Option 5: Roundabout (pdf 362 kb)
Estimated cost: $11 million to $13 million

Build a two-lane roundabout at the Sharpe’s Corner intersection. And, modify the Fidalgo Bay Road intersection on SR 20 Spur.  

    Strengths

  • Improves safety,
  • Significantly reduces injury and fatal collisions,
  • Minor changes to businesses south on SR 20,
  • Fewer and shorter delays for drivers than a signal,
  • Fewer and shorter delays during construction,
  • Estimated cost within current budget,
  • Expected to operate efficiently through 2036.

    Weaknesses

  • Traffic forced to slow down through intersection,
  • Drivers may be unfamiliar with roundabouts,
  • Moderate changes to businesses at the corner of the intersection

Picture of Continuous Flow Intersection

Option 6: Continuous Flow Intersection (pdf 367 kb)
Estimated cost: $20 million to $23 million 

Modify the existing intersection so that westbound drivers turning left at the Sharpe’s Corner turn before they get to the signal. A new signal would be installed east of the existing signal to help drivers turn left. The signals will be timed so drivers only stop once. And, modify the Fidalgo Bay Road intersection on SR 20 Spur.

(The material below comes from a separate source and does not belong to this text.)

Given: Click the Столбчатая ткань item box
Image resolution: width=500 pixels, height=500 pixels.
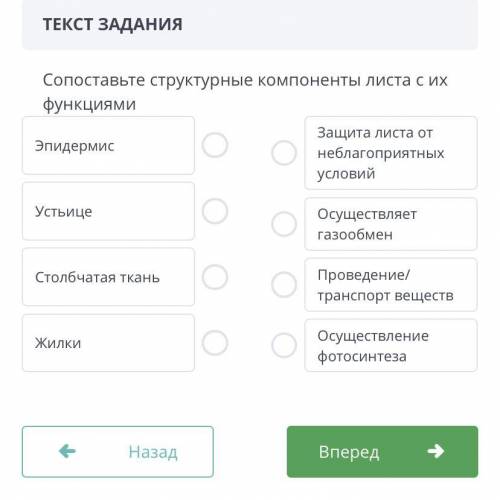Looking at the screenshot, I should [108, 277].
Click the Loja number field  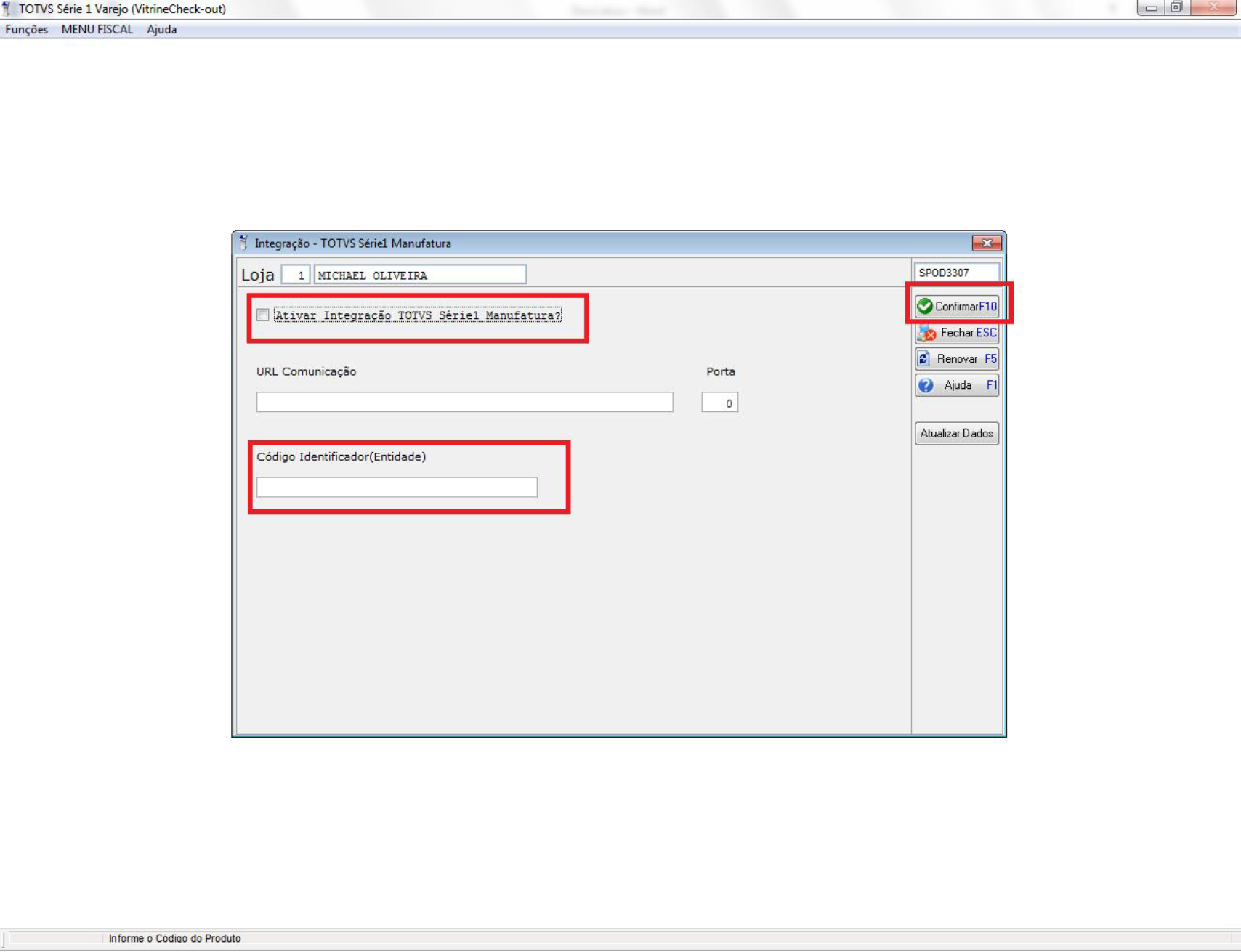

Watch streaming video of a Continuous Flow Intersection courtesy of the ABMB Engineering Web site.

    Strengths

  • Improves safety,
  • Minimally builds into wetlands,
  • Minor changes to businesses on south side of intersection, compared to options 1 through 4,
  • Expected to operate efficiently through 2041.

    Weaknesses

  • Significant changes to auto dealer businesses,
  • Drivers may not be familiar with this design. It has never been built in Washington before. 

Funding
The state has earmarked $21.9 million for improvements, and construction is scheduled to begin in 2011.

When this project was funded by the Legislature in 2005, the intent was to transform the intersection into an interchange with bridges and ramps. However, construction and real estate costs have risen dramatically since then, causing the cost of a bridge or ramp to surpass the budget.

In 2006, the Legislature denied a WSDOT request for more money to build a bridge or ramp. Since then, engineers have developed additional designs that improve the intersection and relieve congestion, while staying within the budget.

The two options that fit within the budget are a roundabout and a continuous flow intersection. If another option must be selected, the state would have to grant more money.